Have a problem with google indexing my site:
Google only indexes the index.htm page, and googlebot is only visiting that one.
My logfile shows this for weeks now:

64.68.82.143 - - [08/Feb/2004:08:22:08 +0100] "GET /robots.txt HTTP/1.0" 200 98 "-" "Googlebot/2.1 (+http://www.googlebot.com/bot.html)"
64.68.82.143 - - [08/Feb/2004:08:22:09 +0100] "GET / HTTP/1.0" 200 12306 "-" "Googlebot/2.1 (+http://www.googlebot.com/bot.html)"

Everyday googlebot requests the robots.txt file, and after that it gets the index file and thats it.
Other bots index my entire site, froogle preditcor looks ok, search engine spider simulators look fine...
Anybody knows what the problem is?

[edited by: Marcia at 4:15 am (utc) on Feb. 9, 2004]
[edit reason] URL not necessary. [/edit]

8:44 am on Feb 9, 2004 (gmt 0)

WebmasterWorld Senior Member marcia is a WebmasterWorld Top Contributor of All Time 10+ Year Member



You might want to double-check that the robots.txt validates

[searchengineworld.com...]

8:52 am on Feb 9, 2004 (gmt 0)

10+ Year Member



Just done that...

No errors detected! This Robots.txt validates to the robots exclusion standard!

my robots.txt file is just this:

User-agent: *
Disallow: /cgi-bin/
Disallow: /images/

What my concern is, that only googlebot seems to be having problems with indexing my site.

9:08 am on Feb 9, 2004 (gmt 0)

10+ Year Member



I've got a couple of sites that get the robots.txt and index page crawled daily and then about every 3 weeks to a month the bot does a deep crawl.

I think if you get more links pointing at your site (and at deep pages, rather than just the index page) your site should get more pages crawled more frequently.

10:58 am on Feb 9, 2004 (gmt 0)

10+ Year Member



Yep noticed that too. I put a new site online, over a week ago, and gave it some (2) links: a PR5 and PR7 link.

This site got only the index.html spidered. Another site that was launched just about a month before, was expanded with about 50 pages, and got completely indexed over the weekend.

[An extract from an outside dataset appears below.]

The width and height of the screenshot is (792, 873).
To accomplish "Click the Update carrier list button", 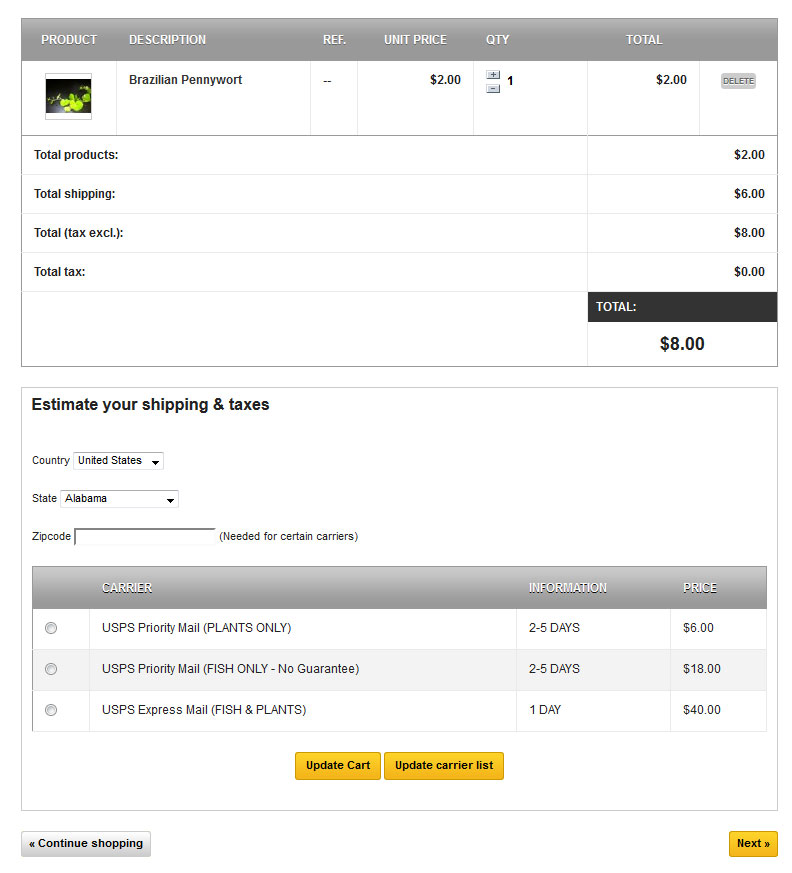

I think Google has sharpened the rules of getting in the index - maybe storage/analysis capacity starting to play a role? Maybe it won't even fully index sites if they don't have more than, say, about 10 backlinks from different sites?

1:40 pm on Feb 9, 2004 (gmt 0)

10+ Year Member



I've had the same thing. I put a site up before the austin update and it got deepcrawled almost immediately with just a few pr4 links. I put a site up just after Austin and google only takes robots.txt and index.htm. At the moment though, all my sites are only having these two pages spidered by google, even my high pr ones.
1:50 pm on Feb 9, 2004 (gmt 0)

10+ Year Member



I have excately the same problem. Most other sites in our industry sector are getting spidered and are showing fresh dates but none of my sites are.

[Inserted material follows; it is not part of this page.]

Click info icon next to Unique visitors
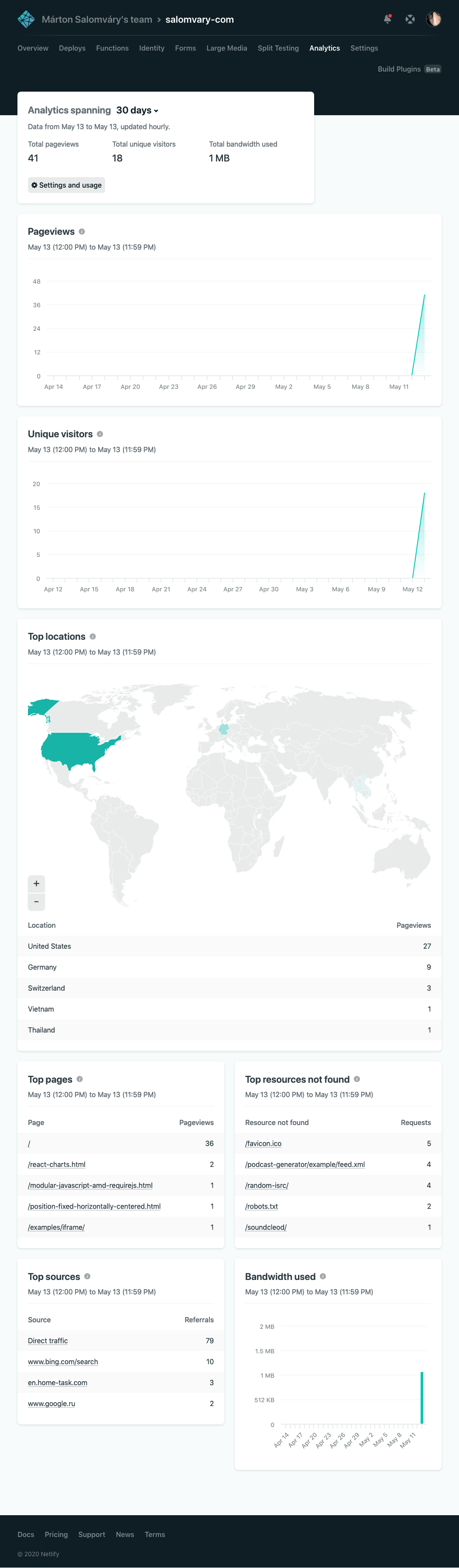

Some of my sites do not have a robots.txt file but some do and they've all been validated ok.

This has been going on for aprox. the past 4 - 5 weeks.

3:25 pm on Feb 9, 2004 (gmt 0)

10+ Year Member



Last night I saw a similar visit from Googlebot, then it left without indexing. This is the code.

64.68.82.168 - - [09/Feb/2004:01:45:49 -0500] "GET / HTTP/1.0" 200 26432 "-" "Googlebot/2.1 (+http://www.googlebot.com/bot.html)"

I did notice that msnbot, openbot and Turnitinbot were all on the site last night and all indexed some pages. Could they have had anything to do with Googlebot leaving?

Can anyone interpret the above code? It appeared twice during the night.

4:49 pm on Feb 9, 2004 (gmt 0)

10+ Year Member



Other bots can't really interfere with each other. That line simply means Gbot came by and requested the default document of your website (index.html?).

Same thing happens here on a new domain, but it *should* request more files (links from withing the document). I checked the error log, but Gbot did request the file correctly so the server/site shouldn't be the problem.

6:48 pm on Feb 9, 2004 (gmt 0)

10+ Year Member



Had the same problem last night. Googlebot came by and grabbed my index page only.
I lost 2/3 of my other pages that were indexed.
Something is very wrong with the Googlebot crawls.
7:17 pm on Feb 9, 2004 (gmt 0)

10+ Year Member



Could this be a preliminary visit before a deep crawl? The last one I had was around January 12.
8:51 pm on Feb 9, 2004 (gmt 0)

10+ Year Member



Keeping the sites to be nicely indexed, have well managed internal and external links and getting links accross several pages of your website and not just the homepage works well in getting the websites indexed full. I got my website with over 5000 pages indexed within 4 days...still NO PR though, but has started getting me traffic and sales.
9:16 pm on Feb 9, 2004 (gmt 0)

10+ Year Member



Same thing here, everything checks out.. robots.txt valid, all nice links.. and now i've even gone as far as offering a stripped version to googlebot (removed the layout code for it) .. still no luck..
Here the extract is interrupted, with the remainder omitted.